Clayton gently pulled her back down beside him. He understood that must have been an important undertaking for her. She had once told him that she had never visited her mother’s grave, and had shared with him the reason why.
He raised himself up and looked down at her, concern on his face. “How did it go?”
“It went okay. I had to go there in order to close a chapter in my life forever. I knew I loved you and didn’t want to deal with my father in my life any longer. I wanted to get rid of it once and for all.”
“And did you?”
“Yes.”
“I’m glad.” He kissed her again, this kiss longer than before. Afterward when she lay in his arms snuggled close to him, he wondered if he should tell her about hiring Alex to find her father. It had been his original plan, right after she had broken things off with him, to find the man and beat the hell out of him for what he had done to her, and for being the cause of all their problems. But then, after rationality had set in, he had kept Alex looking for the man just out of pure curiosity. He wanted a name. He couldn’t help but wonder what kind of man would do what her father had done to a child.
> But now, there was a whole new element to everything with Alex’s revelation that two other investigative agencies were looking into Syneda’s past.
“Syneda?”
“Hmm?”
“Have you ever tried finding your father?”
He felt her tense. She looked up at him, frowning. “Of course not. Why would I?”
“And you know nothing about him?”
“Nothing other than the little bit I told you.”
“So you have no idea how he looks? Your mother never kept a picture of him around the house?”
Syneda sat up again. “Why all the questions, Clayton?”
“Just curious. We don’t have to talk about it if discussing him upsets you.”
She shook her head. “No, discussing him doesn’t bother me now.” She lay back down in his arms. “I don’t know how he looks, and I don’t recall Mama ever having a picture of him. I assume he’s some light-skinned brother with light-colored eyes since my mother’s coloring was darker than mine, and her eyes were dark brown.”

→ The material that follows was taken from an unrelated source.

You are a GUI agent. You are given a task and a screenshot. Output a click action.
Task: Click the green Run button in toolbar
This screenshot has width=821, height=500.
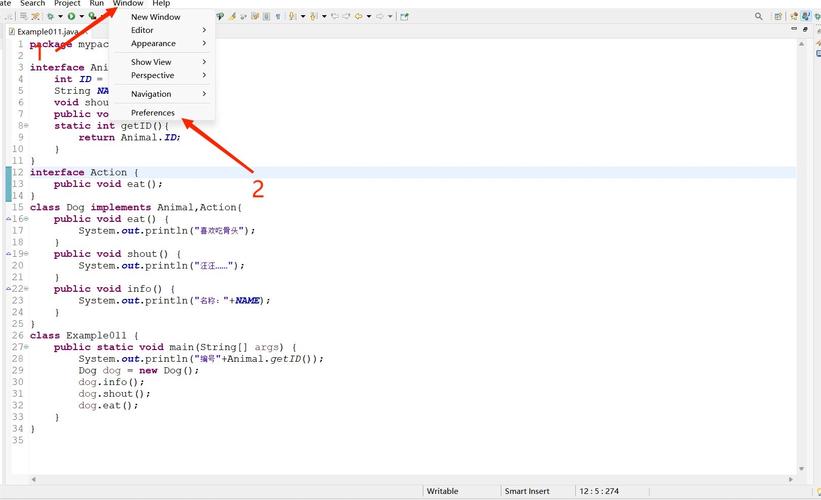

Syneda frowned. “Now, to think about it, I remember her telling me all the time when I was a lot younger how much I looked liked him. She stopped telling me that after I began asking questions about him.”
Syneda shifted in his arms. “Now I want to ask you a question.”
Clayton nodded, smiling. “What do you want to ask?”
“Do you know anything about Larry Morgan being hired at Remington Oil?”
He chuckled. “Why would I know anything about it, sweetheart?”
Syneda gave him a pointed look. “Because you do. I know it and you know it whether you admit it or not.”
Clayton shrugged. “End of discussion.”
She frowned at him, knowing he wouldn’t fess up. But she had a way to make him talk and confess all. She smiled sweetly up at him. “Can I see that case of condoms you have in your closet?”
Syneda held her left hand out in front her. Tears misted her eyes as she looked at the three-carat diamond ring on her third finger that Clayton had just placed there. It was absolutely stunning.